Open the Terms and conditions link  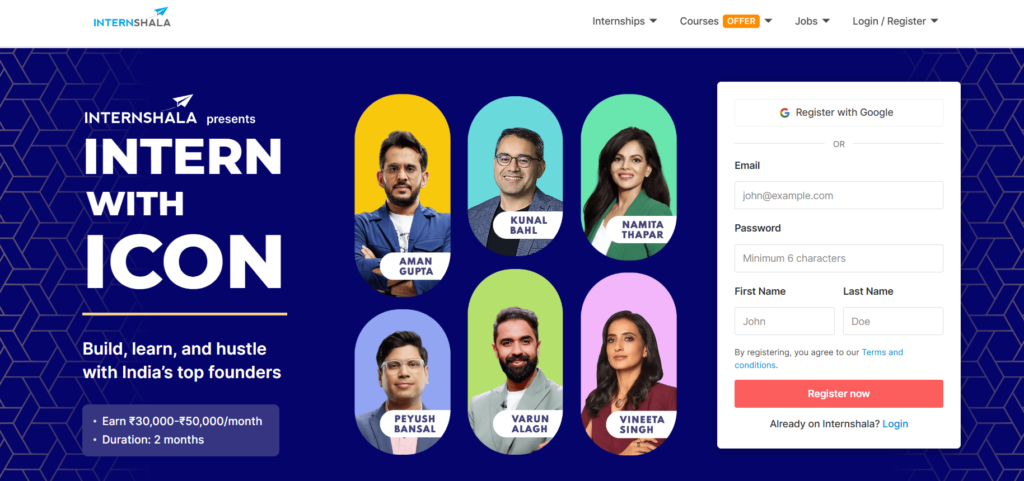tap(819, 359)
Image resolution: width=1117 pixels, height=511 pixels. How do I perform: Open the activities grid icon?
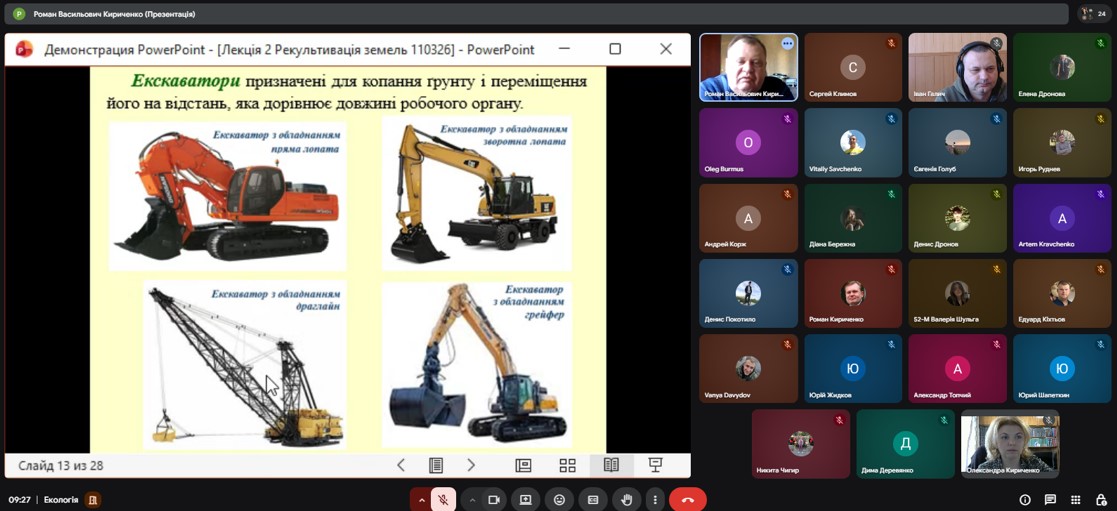click(1076, 500)
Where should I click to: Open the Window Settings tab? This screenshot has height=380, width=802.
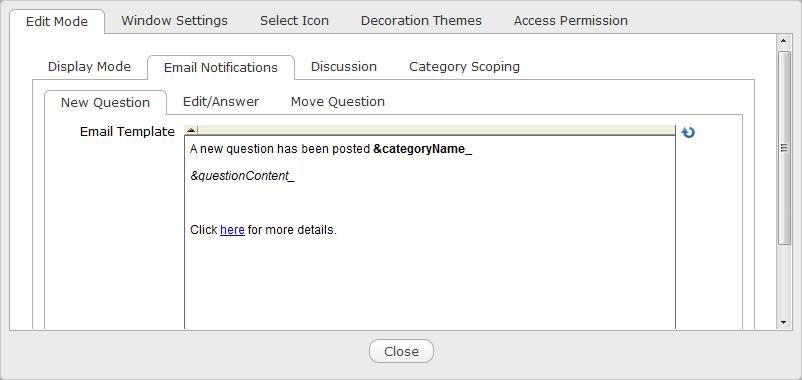point(174,21)
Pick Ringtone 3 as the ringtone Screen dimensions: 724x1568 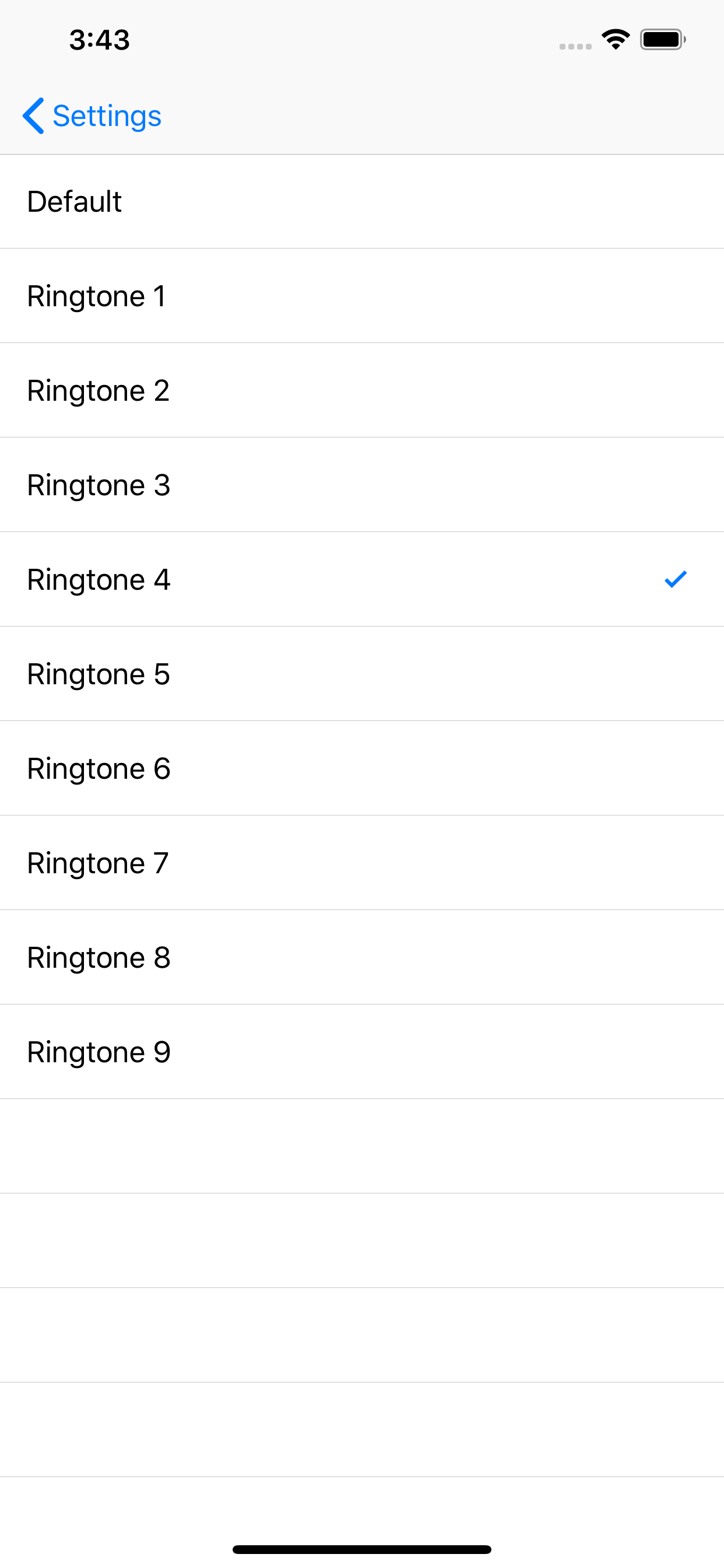tap(362, 485)

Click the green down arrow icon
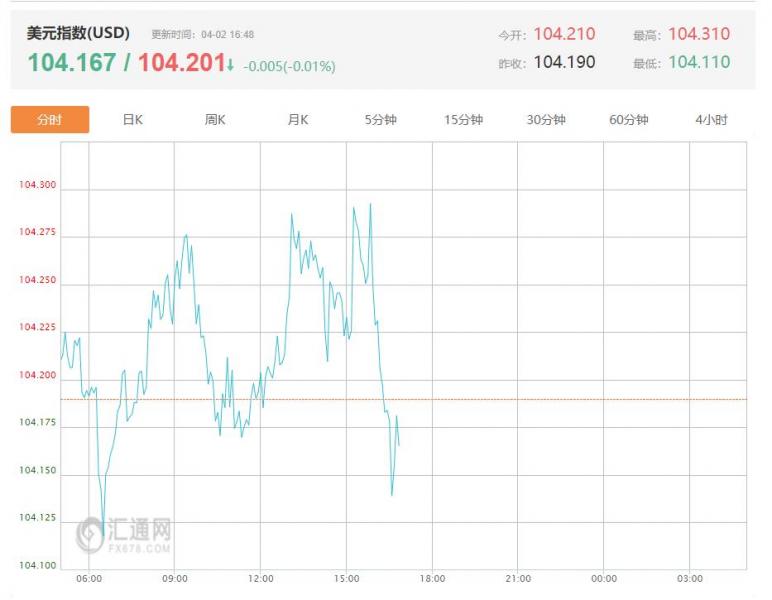pyautogui.click(x=231, y=65)
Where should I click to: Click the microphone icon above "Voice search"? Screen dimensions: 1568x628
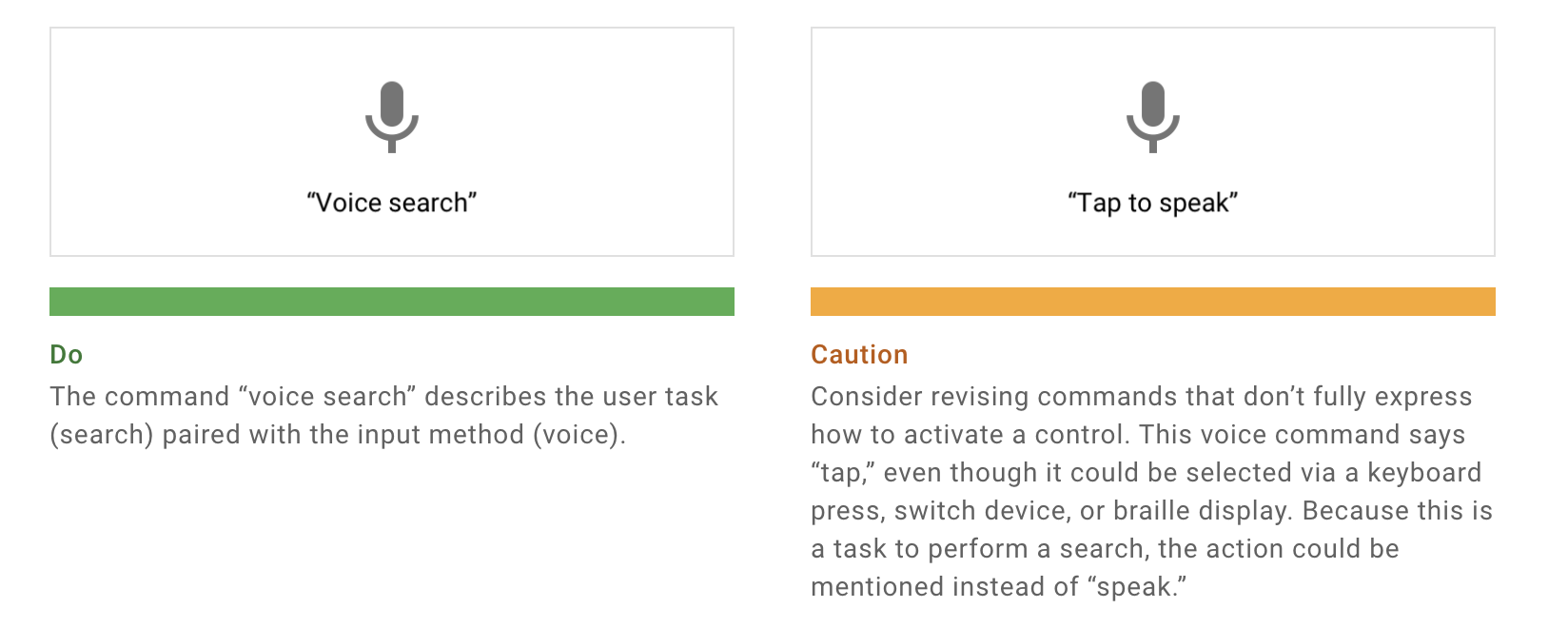(392, 117)
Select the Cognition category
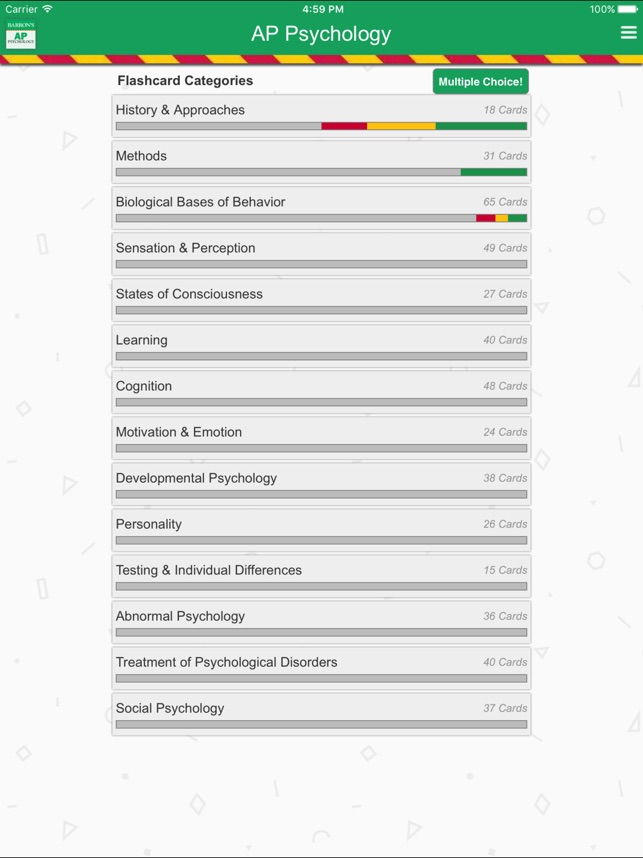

## What the task requires:
Begin at the line containing "Where should I click to: Click" and stop at the last line of the data. Repeat only those lines, exactly, and leave out the pictures.

## Answer space:
Where should I click to: Click the microphone icon above "Voice search"? Screen dimensions: 1568x628
(392, 117)
Select the Cognition category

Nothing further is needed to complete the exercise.